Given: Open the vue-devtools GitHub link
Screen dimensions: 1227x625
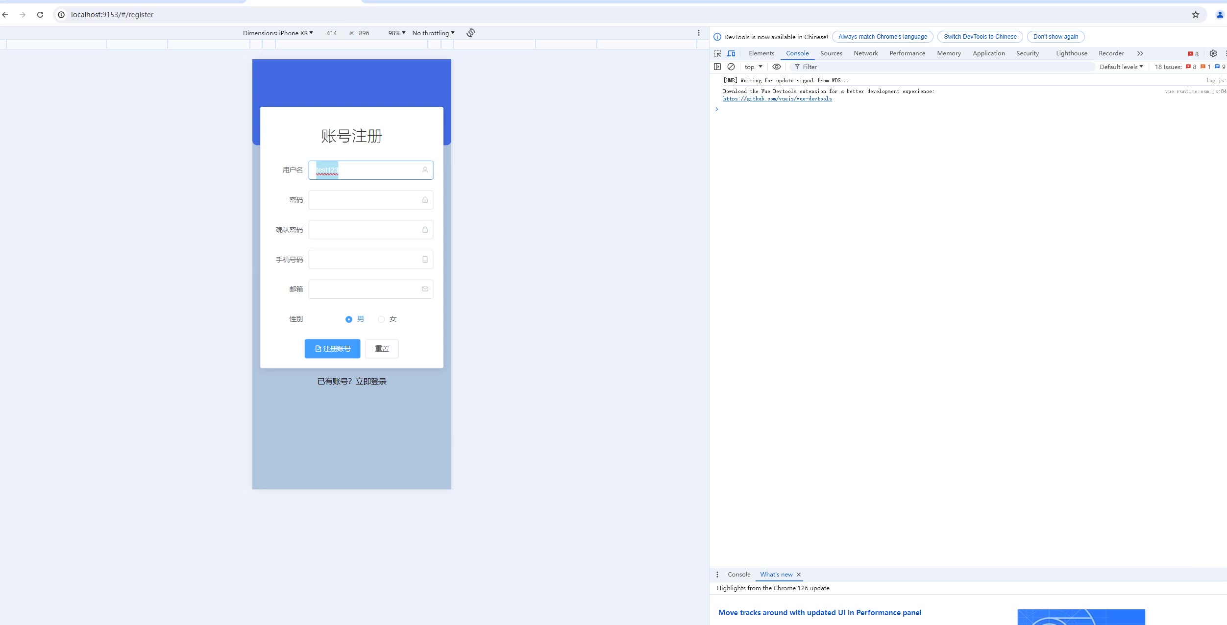Looking at the screenshot, I should coord(777,99).
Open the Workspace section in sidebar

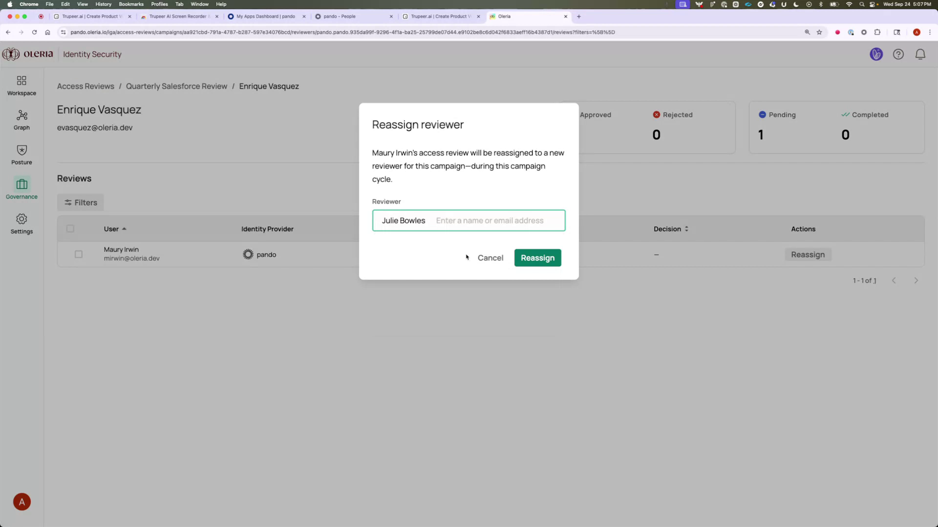coord(21,85)
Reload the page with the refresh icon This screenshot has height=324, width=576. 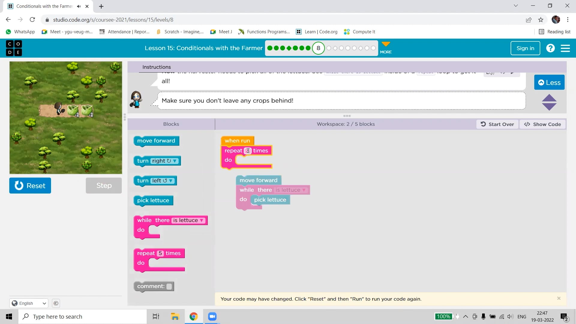(32, 20)
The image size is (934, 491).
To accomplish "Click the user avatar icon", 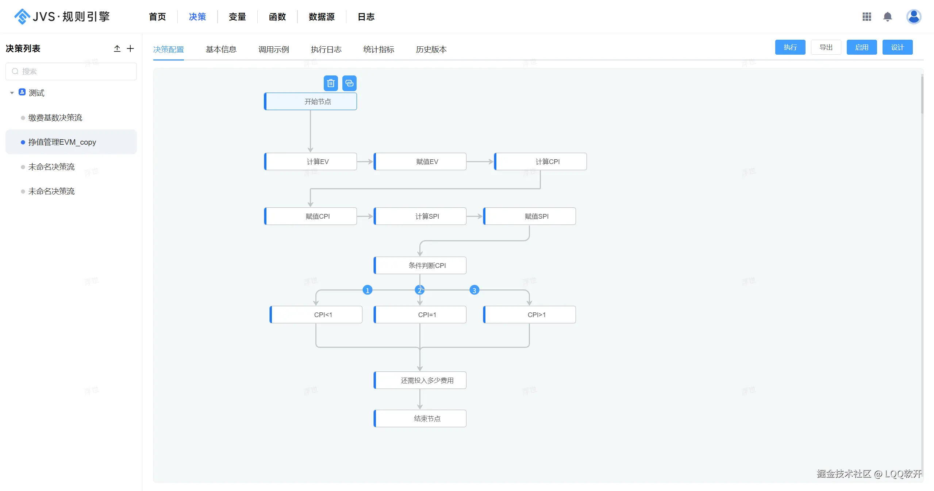I will (x=914, y=17).
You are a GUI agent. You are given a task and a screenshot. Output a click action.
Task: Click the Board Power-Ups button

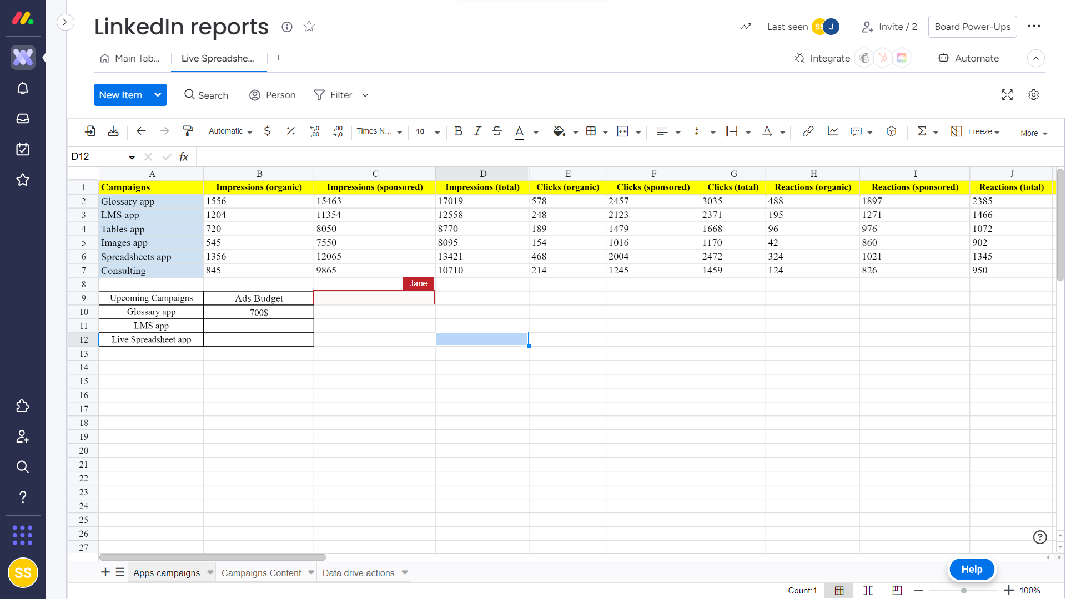point(972,27)
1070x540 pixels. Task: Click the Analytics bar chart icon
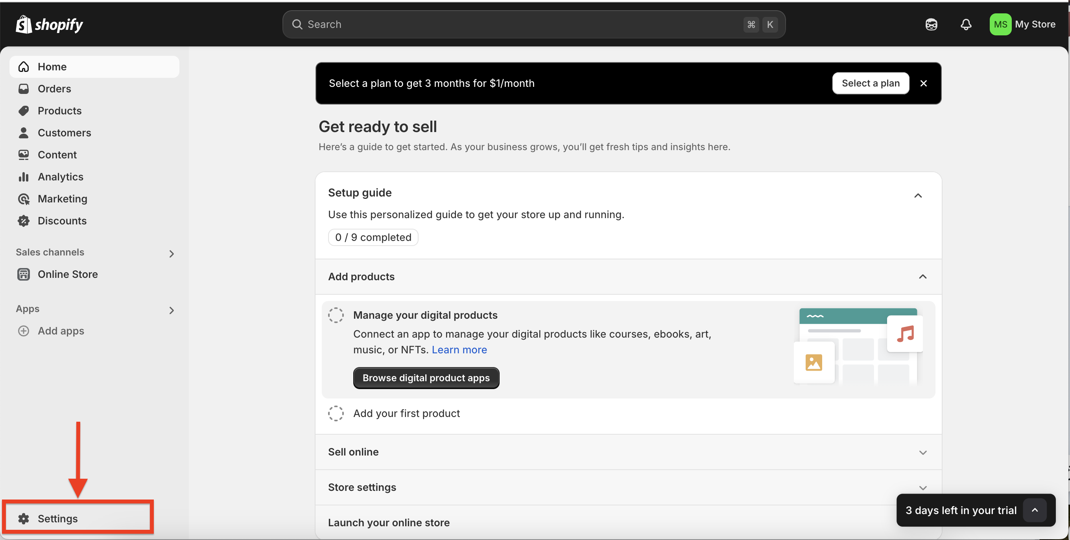24,177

§ WHAT IS EXPECTED
Repeat nothing but the lines from the one containing "Task: Click the Board Power-Ups button" through the end of the entries, exactly, and skip the pictures.

§ EXPECTED ANSWER
Task: Click the Board Power-Ups button

point(972,27)
1070x540 pixels. Task: Click the Analytics bar chart icon
24,177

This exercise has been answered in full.